7 Responses to “Reflection on Fukushima 5 years out”

  • Another finely scripted article by someone whom should know better!

    Perhaps it would be better to talk about the massive radiological contamination at Victoria University? And the dead students and professors? A soccer pitch full of secretly buried waste?

    How about extreme plutonium contamination at Otago University?

    As for Fukushima – fallout and significant radiation ‘waves’ were recorded by many people across NZ. Google the ‘Dunedin Radiation Cloud’ for one example. There were massive increases in background levels in Westport, and the local milk supply EXCEEDED the EPA safe limit for C134/137 for human consumption!

    Fukushima is an extinction level event – and it is still on going. There have been dangerously radioactive Japanese cars, and their parts in NZ. Japanese food with unsafe levels of most fission fragments – already detected – and consumed by the unlucky few.
    And lets not forget all that Fukushima rice from Thailand?

    And as for the Sooty Shearwater, those from Japan are radioactive, and dangerously so.
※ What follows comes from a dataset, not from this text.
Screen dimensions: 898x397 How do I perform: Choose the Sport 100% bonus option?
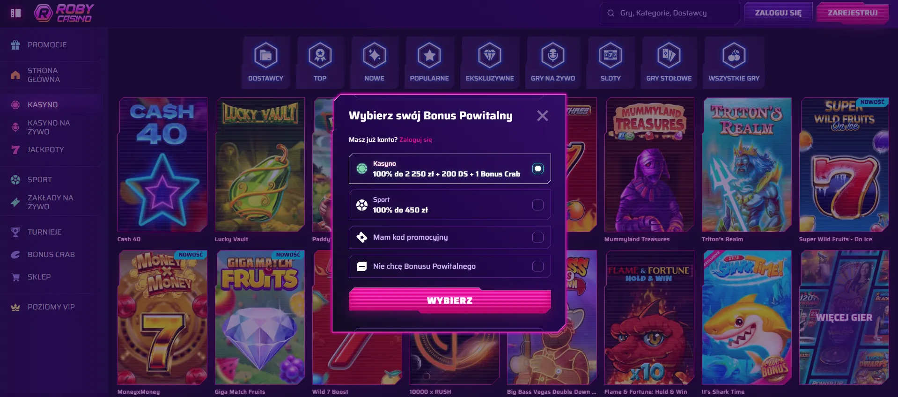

Every investigative study from Te Papa onwards has been quietly shut down.
    As for the slight increase of thyroid incidences, that can be attributed to increased levels of I-129.
    From both Fukushima – and from release from India. NZ is on that fallout circuit also.

    I’m afraid, when you do a PhD on a very selective history of nuclear issues in NZ, you miss out a vast amount of real knowledge, by those that covered things up, and had to get others in to clean up the mess.
    It doesn’t make you an expert – it actually makes you part of the disinformation problem. If you popped overseas at got a PhD in nuclear physics, we might take you a little more seriously.

    It makes a nice read, has some nice images – but it clearly demonstrates that the author has little regard for the knowledge of the biological aspects of dose, ingesta isotopes nor the actual physics of nuclear processes – little alone nuclear power engineering.

    Without those … that thesis is merely propaganda.

      • You are kidding — aren’t you? Seriously? Inflammatory?
        References? LMAO An open invitation to drop more information on here? Oh where to start!

        Well, my first port of call, would be to NRL for a Official Information Act request for all correspondence, travel logs and clean up reports for those in question. You can do that on the phone Ashton – just give them a ring? Let them fill in the blanks for you perhaps? I bet you don’t!

        Radioactive cars? I believe that there was a serious case involving NZs leading automotive insurer in Auckland. A quick phone call will reveal all sorts of things. Check the air filters, and air con as well. Some Japanese imports are or were – hot. Radioactive CD’s imported Japanese Sushi kits (the sea weed rocks!), bears et al., Fukushima (2011) .. food in general. Some good, some bad.

        And then we have reactors that have been operating on NZ territories … Such as the infamous Inky Poo. Lots of dead US service personnel are now popping up years later. You will be pleased to know that Scott Base gathers its water from just over the hill.

        There is the case of the leaking American Pu238 powered RTG that was brought back to Christchurch from Antarctica, then after sitting in a hangar for ages – it was loaded into an aircraft and pushed out over Pegasus Bay.
        We could talk about a plutonium trace over the central North Island that has a cancer cluster associated with it.
        Or a lady tramping in Fiordland in the 1960’s who presented with radiation poisoning and beta burns at a hospital?

        Or even the reported detection of a neutron fluence of thermal neutrons from a place near Wellington?

        But here is something for you from the USS Reagan off youtube. You will notice that those with Braid on their sleeves is not present. And rightly so. They are not expendable 🙂

        https://www.youtube.com/watch?v=Xk6Sy1cNgXo

        The only pearl of wisdom I can give you Ashton, is to learn from the mistakes of others. Learn fast.